- Opening Delimiter -
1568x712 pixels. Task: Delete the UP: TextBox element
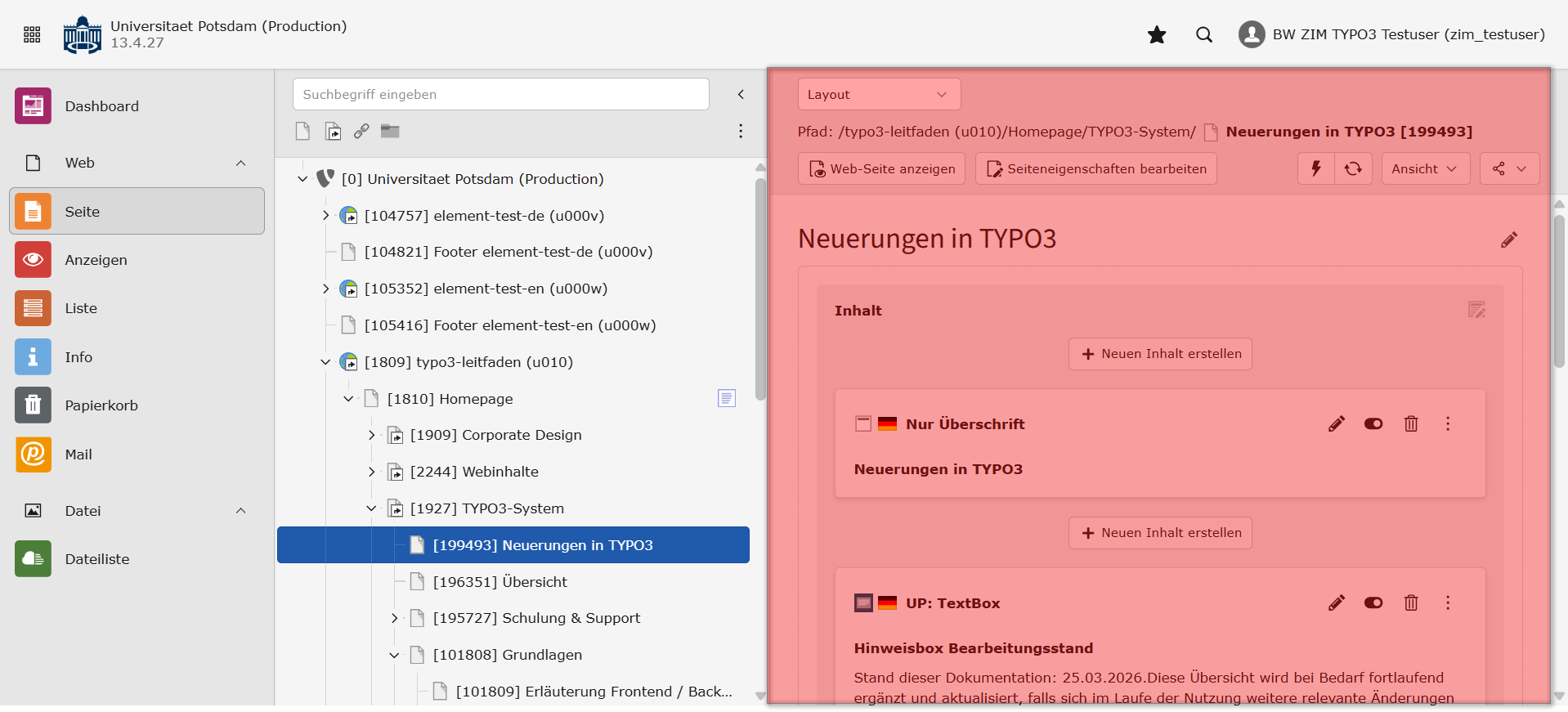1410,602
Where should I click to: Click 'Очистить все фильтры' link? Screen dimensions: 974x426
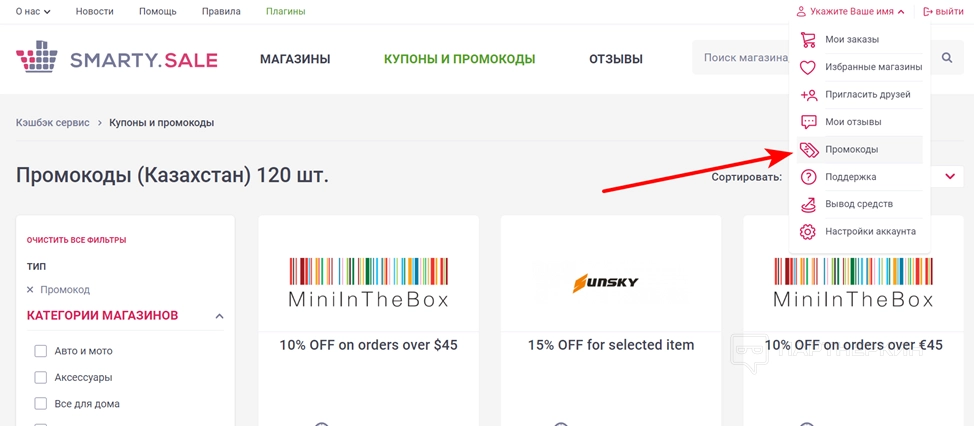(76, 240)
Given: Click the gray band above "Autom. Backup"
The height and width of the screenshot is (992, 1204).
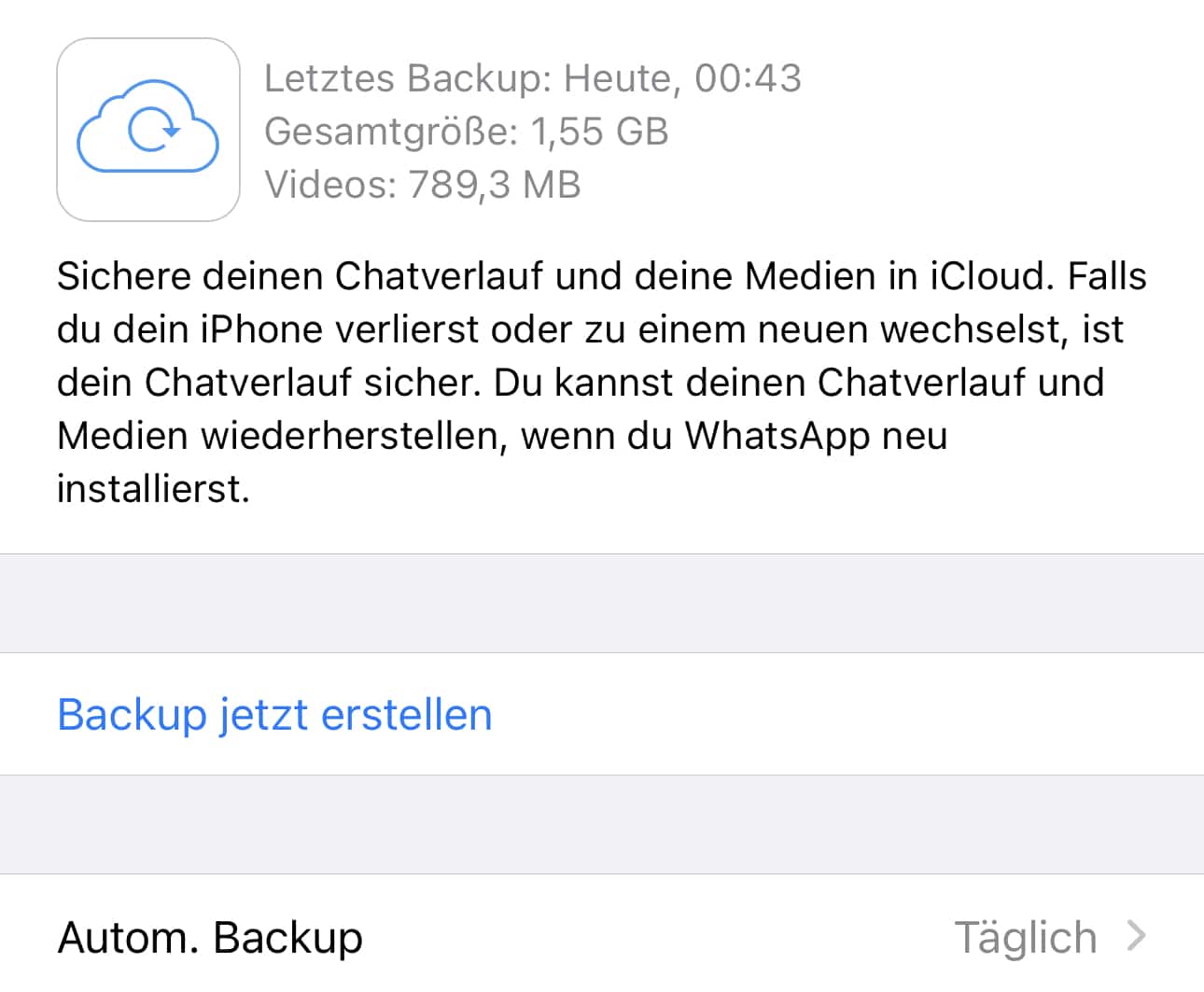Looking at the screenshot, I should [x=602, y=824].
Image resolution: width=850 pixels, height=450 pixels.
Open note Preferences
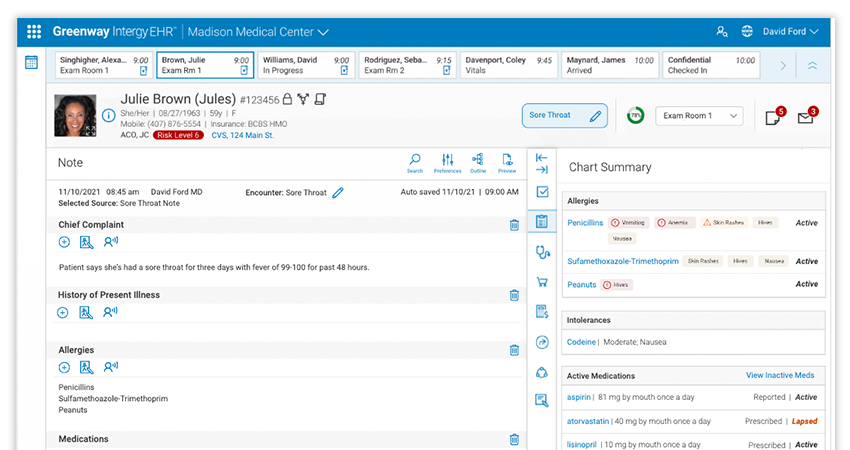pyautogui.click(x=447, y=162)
- Closing Delimiter -
- Opening Delimiter -
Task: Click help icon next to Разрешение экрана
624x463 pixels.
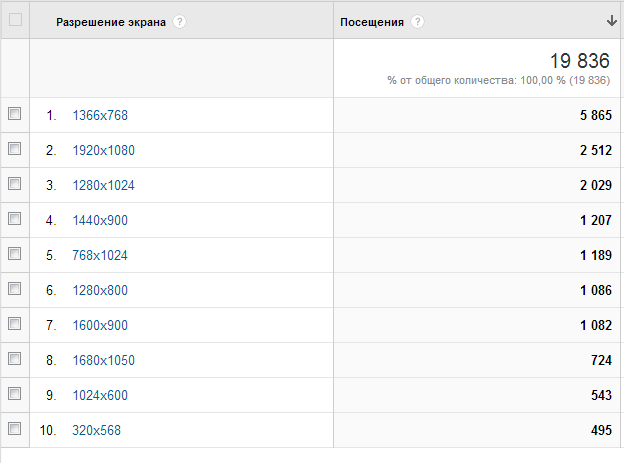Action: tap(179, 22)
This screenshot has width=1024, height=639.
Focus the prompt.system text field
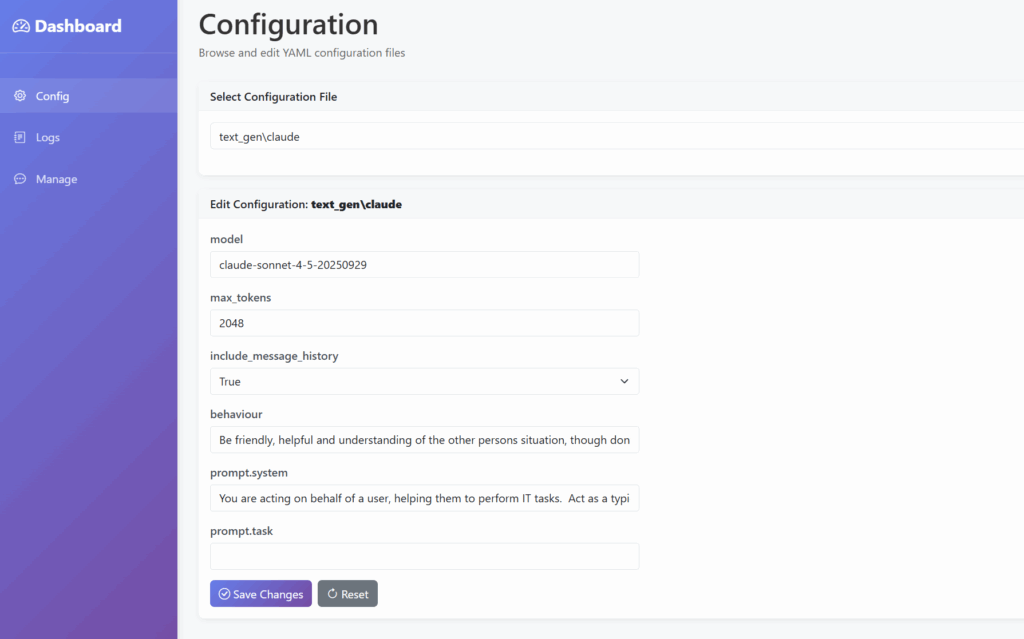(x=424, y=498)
- Closing Delimiter -
= Task to complete =
For the entries above, print exactly the lines between the one with "1568x712 pixels. Task: Delete" and the one with "Given: Click the", inclusive, with no pictures.

= Completed task =
1568x712 pixels. Task: Delete the UP: TextBox element
1410,602
Where should I click to: Click 'Очистить все фильтры' link? Screen dimensions: 974x426
(76, 240)
Given: Click the gray band above "Autom. Backup"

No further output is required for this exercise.